The Solitary Bee

Publication: Melbourne Herald
Date: 15 February 1936

A reasonable desire for peace and quietude on the part of a little black bee, who is the natural pollinator of the ti-tree, is said to account for the dying out of this shrub along Melbourne’s nearer foreshores. The little creature loves solitude and retreats before man’s activities, seeking lonelier sanctuaries afar.

O sapient bee! requiring no instruction
In that inferred by “man’s activities”:
The modern life, with riot, row and ruction
Inimical alike to men and bees;
Hitting the high spots, jazzing up the party,
Holding high revel by the scornful sea,
Giggles, guffaws, hysterical and hearty—
All such things leave you cold, O lonely bee.

Eccentric bee! You seek not to be clever
Or up-to-date, or in the swim.
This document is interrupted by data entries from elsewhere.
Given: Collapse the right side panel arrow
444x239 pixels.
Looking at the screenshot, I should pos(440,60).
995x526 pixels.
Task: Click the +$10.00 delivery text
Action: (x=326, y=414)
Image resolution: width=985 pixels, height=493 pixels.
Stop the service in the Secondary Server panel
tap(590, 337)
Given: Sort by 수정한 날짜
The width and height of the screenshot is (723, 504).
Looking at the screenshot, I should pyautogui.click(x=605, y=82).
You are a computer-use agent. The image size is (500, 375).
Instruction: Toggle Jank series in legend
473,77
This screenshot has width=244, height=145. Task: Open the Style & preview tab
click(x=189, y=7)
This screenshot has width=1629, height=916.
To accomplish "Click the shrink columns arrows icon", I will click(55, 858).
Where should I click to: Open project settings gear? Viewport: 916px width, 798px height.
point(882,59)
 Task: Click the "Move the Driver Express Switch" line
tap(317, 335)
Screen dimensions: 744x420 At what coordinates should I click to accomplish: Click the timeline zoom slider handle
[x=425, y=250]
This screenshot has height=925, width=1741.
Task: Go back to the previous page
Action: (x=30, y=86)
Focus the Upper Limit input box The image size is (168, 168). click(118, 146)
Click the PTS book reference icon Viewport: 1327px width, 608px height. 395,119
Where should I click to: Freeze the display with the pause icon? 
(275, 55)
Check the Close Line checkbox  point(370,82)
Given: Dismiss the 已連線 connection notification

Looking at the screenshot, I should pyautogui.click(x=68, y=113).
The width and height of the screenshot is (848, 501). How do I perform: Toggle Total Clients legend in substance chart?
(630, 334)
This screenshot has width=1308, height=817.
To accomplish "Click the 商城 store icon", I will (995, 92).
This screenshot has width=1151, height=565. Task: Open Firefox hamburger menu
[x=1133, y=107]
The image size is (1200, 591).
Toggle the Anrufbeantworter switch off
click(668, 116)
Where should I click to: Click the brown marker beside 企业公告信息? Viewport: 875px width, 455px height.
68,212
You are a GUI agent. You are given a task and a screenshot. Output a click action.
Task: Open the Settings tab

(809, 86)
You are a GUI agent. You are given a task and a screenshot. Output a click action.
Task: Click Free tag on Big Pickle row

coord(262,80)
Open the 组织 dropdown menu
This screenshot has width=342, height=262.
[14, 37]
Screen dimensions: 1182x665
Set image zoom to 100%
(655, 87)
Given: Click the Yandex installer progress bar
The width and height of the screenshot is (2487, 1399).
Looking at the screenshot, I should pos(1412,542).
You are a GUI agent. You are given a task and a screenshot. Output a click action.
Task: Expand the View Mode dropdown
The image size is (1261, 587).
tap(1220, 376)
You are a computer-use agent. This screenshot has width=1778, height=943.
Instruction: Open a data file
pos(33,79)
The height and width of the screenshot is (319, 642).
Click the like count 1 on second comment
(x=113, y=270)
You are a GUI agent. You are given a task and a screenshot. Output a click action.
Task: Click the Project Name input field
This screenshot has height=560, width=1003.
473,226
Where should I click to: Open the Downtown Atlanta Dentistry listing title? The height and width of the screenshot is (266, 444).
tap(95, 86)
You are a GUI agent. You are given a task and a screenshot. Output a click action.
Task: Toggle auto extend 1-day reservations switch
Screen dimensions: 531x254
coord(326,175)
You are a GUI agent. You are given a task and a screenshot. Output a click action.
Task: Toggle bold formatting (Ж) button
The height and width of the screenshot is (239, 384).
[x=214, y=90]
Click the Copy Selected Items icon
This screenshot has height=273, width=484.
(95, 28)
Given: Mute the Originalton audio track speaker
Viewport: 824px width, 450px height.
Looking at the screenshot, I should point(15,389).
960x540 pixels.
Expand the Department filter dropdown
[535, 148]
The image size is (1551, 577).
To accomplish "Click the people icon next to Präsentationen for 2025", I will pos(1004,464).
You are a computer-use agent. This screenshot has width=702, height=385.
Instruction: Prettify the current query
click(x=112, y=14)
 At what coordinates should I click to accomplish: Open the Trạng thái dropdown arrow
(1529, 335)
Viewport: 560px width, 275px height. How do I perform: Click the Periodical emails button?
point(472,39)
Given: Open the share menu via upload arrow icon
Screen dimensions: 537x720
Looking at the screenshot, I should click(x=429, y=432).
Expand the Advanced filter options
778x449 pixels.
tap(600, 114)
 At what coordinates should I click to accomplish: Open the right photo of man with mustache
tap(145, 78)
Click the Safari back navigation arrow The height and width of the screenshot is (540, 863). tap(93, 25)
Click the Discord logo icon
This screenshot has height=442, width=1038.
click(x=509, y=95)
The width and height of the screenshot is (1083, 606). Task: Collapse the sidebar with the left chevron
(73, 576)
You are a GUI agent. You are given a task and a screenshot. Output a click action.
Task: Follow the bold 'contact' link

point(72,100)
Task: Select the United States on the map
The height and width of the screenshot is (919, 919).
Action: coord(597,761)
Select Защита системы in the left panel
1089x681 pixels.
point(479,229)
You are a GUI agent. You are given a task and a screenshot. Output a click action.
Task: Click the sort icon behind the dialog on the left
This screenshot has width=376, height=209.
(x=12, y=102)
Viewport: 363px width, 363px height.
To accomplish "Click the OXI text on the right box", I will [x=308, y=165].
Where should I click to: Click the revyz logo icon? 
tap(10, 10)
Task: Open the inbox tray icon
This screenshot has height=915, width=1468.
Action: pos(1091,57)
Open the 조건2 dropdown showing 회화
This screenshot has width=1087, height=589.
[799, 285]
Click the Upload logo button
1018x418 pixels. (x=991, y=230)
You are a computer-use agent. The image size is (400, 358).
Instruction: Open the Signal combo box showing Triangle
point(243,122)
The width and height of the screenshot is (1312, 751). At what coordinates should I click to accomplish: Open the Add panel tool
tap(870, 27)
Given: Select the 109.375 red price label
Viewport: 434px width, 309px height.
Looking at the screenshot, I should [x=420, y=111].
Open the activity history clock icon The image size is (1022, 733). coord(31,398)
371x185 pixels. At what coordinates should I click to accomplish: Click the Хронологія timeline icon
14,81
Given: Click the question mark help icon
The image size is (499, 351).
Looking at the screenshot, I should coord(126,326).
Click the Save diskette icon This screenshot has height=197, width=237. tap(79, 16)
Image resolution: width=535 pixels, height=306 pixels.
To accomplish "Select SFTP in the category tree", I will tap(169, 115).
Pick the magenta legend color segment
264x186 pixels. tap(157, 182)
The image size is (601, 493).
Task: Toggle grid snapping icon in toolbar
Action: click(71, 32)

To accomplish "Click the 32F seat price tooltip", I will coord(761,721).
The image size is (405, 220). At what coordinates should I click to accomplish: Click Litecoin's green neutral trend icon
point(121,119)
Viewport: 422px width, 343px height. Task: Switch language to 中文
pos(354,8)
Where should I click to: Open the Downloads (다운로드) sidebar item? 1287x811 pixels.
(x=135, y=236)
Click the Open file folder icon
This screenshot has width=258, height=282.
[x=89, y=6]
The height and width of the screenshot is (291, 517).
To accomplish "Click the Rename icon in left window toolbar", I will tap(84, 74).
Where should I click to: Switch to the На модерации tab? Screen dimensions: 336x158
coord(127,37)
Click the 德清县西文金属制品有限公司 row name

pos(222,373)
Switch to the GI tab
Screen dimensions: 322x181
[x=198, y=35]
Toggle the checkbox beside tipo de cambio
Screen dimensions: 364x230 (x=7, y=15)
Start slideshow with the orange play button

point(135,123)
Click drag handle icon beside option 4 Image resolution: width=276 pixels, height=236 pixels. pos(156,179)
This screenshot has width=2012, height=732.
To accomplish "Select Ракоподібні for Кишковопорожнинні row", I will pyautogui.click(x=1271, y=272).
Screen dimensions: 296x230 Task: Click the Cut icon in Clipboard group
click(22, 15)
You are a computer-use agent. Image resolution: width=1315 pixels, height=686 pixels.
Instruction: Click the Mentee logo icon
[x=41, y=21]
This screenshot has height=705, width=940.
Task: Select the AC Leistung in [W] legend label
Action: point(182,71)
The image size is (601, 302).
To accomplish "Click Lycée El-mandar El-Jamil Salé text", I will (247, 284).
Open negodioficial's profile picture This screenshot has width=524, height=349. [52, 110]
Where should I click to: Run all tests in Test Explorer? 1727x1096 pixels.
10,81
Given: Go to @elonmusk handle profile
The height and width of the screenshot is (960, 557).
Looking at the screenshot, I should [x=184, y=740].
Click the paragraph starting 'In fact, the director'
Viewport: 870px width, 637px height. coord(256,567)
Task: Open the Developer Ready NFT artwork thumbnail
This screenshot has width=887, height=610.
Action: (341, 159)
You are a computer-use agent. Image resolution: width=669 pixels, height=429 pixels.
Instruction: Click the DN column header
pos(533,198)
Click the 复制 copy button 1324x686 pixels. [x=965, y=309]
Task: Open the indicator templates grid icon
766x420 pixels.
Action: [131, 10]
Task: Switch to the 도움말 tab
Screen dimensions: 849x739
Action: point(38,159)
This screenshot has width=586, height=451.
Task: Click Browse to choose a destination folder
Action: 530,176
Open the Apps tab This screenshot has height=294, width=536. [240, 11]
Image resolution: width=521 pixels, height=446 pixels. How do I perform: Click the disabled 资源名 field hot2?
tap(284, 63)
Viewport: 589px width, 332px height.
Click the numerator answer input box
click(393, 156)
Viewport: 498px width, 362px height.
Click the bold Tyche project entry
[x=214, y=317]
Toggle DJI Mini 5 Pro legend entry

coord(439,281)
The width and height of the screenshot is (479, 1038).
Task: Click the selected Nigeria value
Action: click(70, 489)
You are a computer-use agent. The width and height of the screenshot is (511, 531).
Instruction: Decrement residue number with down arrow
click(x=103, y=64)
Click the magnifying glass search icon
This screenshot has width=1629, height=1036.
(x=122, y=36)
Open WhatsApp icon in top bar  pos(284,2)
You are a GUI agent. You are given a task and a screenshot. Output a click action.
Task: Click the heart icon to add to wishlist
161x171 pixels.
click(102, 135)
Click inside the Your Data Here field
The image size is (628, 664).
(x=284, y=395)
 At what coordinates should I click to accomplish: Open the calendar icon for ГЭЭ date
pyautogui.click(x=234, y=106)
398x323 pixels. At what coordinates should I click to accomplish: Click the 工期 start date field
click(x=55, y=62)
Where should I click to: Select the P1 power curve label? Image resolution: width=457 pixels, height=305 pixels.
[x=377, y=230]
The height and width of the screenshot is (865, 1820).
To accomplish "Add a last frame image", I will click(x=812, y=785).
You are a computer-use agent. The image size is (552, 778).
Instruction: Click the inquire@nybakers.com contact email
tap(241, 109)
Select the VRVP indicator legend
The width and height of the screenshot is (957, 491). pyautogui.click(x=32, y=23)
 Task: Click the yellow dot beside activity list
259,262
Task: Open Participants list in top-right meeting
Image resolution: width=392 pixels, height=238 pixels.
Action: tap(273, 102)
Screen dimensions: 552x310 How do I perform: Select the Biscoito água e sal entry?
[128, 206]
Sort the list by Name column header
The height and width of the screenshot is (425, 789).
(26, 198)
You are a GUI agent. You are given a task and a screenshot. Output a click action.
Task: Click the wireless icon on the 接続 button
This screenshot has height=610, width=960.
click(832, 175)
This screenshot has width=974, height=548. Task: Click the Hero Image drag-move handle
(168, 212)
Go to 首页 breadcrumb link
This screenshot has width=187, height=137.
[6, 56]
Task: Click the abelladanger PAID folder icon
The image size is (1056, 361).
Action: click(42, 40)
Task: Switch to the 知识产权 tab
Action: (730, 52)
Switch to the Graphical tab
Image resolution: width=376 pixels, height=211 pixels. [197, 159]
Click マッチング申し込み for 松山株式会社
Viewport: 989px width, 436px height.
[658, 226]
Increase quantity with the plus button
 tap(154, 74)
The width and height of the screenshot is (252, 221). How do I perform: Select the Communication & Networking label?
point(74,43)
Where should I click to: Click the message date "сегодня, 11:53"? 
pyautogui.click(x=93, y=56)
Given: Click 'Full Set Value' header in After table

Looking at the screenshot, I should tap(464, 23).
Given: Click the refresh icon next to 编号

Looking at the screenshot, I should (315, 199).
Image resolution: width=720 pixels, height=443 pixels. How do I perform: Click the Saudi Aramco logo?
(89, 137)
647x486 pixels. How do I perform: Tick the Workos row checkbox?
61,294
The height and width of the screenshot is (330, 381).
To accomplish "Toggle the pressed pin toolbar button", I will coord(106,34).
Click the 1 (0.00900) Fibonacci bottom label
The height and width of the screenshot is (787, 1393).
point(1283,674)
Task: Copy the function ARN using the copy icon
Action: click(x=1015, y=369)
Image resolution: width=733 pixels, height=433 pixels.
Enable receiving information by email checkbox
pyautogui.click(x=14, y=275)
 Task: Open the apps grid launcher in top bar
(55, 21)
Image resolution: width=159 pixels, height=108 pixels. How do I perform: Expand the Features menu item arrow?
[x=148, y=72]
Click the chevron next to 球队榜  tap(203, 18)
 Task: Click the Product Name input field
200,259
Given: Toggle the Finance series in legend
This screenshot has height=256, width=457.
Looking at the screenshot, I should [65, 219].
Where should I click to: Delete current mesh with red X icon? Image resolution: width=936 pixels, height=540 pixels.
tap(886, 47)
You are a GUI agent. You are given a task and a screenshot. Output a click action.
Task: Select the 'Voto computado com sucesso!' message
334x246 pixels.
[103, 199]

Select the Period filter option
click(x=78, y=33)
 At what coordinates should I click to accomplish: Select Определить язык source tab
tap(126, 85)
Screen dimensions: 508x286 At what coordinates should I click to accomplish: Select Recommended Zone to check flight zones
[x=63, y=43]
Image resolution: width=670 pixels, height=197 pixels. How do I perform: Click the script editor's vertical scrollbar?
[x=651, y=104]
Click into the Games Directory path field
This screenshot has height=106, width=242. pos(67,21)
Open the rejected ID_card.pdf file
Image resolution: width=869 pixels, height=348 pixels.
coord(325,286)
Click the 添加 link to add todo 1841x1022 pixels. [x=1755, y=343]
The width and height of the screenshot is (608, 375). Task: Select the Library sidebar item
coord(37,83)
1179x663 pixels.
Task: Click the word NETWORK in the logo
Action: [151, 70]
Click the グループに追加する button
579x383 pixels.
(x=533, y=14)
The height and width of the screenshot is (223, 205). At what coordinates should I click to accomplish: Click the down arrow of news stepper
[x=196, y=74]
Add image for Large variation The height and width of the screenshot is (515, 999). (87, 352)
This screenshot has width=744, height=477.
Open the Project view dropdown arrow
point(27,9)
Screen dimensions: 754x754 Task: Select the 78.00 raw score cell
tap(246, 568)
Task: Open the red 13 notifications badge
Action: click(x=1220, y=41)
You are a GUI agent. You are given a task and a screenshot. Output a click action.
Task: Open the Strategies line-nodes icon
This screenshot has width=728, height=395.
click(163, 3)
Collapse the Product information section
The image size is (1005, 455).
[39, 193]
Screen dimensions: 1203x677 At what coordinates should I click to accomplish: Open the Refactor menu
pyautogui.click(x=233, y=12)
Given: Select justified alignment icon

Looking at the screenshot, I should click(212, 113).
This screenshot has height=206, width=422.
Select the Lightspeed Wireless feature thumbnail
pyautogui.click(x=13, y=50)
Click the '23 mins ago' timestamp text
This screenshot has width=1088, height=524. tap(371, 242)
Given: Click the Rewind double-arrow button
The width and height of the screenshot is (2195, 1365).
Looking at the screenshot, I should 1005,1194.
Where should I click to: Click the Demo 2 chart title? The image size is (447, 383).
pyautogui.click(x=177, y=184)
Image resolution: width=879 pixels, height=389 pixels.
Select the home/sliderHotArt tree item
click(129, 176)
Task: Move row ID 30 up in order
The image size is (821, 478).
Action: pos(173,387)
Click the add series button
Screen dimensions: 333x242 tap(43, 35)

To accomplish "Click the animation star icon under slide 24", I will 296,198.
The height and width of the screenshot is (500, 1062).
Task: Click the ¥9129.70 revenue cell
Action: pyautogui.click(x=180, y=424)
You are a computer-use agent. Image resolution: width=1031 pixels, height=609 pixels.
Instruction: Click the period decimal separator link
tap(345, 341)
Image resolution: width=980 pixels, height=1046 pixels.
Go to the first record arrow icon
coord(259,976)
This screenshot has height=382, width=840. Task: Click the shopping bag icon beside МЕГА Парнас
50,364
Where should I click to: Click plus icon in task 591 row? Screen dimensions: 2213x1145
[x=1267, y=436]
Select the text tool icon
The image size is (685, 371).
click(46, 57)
You care
No whit for restless man’s intent endeavor
To hasten somewhere, tho’ he knows not where.
You do not yearn for raucous noise; far sooner
Would you commune with Nature, quietly,
Than hearken to the caterwauling crooner
Bathing in bathos. O incurious bee!

Unsocial bee! ’Tis said you are a sorehead,
Raising no yawp to put black fear to rout;
But, using those grey cells behind your forehead,
As man moves in, you move discreetly out.
You’re not gregarious; yet quite contented
To be the humble servant of the Tree;
Smug, self-contained, you lurk ’mid blossom scented
And sneer at Progress. Poor uncultured bee!

O sapient bee! When you have found safe haven,
In years to come, by some idyllic shore
Far from brave bellowings of man, the craven,
Whose very fears betray him into war;
If you should hear, where ti-tree boughs are swinging,
Sound of far guns across your slumbrous sea,
Think what red hell Progress to us is bringing,
And pity us a little, small black bee.